BEGIN Extracted material

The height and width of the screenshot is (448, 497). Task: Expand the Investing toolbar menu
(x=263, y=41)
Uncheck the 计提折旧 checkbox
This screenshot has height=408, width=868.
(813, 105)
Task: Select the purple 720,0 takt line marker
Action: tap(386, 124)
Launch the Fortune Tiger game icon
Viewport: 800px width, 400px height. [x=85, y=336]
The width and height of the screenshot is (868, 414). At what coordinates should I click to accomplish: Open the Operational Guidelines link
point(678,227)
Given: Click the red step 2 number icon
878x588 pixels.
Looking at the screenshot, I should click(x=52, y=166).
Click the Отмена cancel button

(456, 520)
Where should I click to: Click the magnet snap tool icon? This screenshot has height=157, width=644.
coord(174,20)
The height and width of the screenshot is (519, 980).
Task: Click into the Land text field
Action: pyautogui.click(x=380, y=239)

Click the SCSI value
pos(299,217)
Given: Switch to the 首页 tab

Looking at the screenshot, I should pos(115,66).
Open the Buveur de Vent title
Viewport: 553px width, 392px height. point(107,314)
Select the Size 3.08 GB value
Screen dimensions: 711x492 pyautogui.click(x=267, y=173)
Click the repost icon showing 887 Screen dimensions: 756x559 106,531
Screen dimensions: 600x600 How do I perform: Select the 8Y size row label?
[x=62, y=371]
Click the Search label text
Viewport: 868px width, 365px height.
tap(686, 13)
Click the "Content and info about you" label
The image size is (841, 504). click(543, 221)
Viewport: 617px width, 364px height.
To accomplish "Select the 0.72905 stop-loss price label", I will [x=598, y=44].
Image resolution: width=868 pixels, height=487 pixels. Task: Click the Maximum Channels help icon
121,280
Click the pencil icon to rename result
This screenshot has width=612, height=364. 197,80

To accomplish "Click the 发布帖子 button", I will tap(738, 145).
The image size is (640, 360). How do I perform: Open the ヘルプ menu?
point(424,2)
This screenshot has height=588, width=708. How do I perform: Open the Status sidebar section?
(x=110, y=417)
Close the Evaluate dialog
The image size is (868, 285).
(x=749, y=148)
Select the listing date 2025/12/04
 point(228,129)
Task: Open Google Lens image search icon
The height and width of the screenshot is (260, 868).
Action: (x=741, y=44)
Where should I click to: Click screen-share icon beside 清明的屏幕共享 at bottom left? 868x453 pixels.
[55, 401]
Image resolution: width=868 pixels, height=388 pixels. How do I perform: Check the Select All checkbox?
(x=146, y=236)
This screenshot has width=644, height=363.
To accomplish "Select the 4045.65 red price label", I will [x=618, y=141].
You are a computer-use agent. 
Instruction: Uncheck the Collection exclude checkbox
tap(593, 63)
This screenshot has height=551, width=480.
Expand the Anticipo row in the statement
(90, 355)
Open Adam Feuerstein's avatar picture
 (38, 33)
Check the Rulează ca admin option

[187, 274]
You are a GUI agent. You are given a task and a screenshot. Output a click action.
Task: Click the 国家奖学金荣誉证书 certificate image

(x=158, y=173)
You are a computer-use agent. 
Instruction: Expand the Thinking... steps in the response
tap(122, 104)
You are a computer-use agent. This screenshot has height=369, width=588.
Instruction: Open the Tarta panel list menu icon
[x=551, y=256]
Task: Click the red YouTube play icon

END Extracted material

What is required: Every line of the listing that holds "agent" should be found and copied.

Problem solution:
You are a computer-use agent. 
You are a GUI agent. You are given a task and a screenshot. Output a click action.
You are a computer-use agent. 
You are a computer-use agent. This screenshot has height=369, width=588.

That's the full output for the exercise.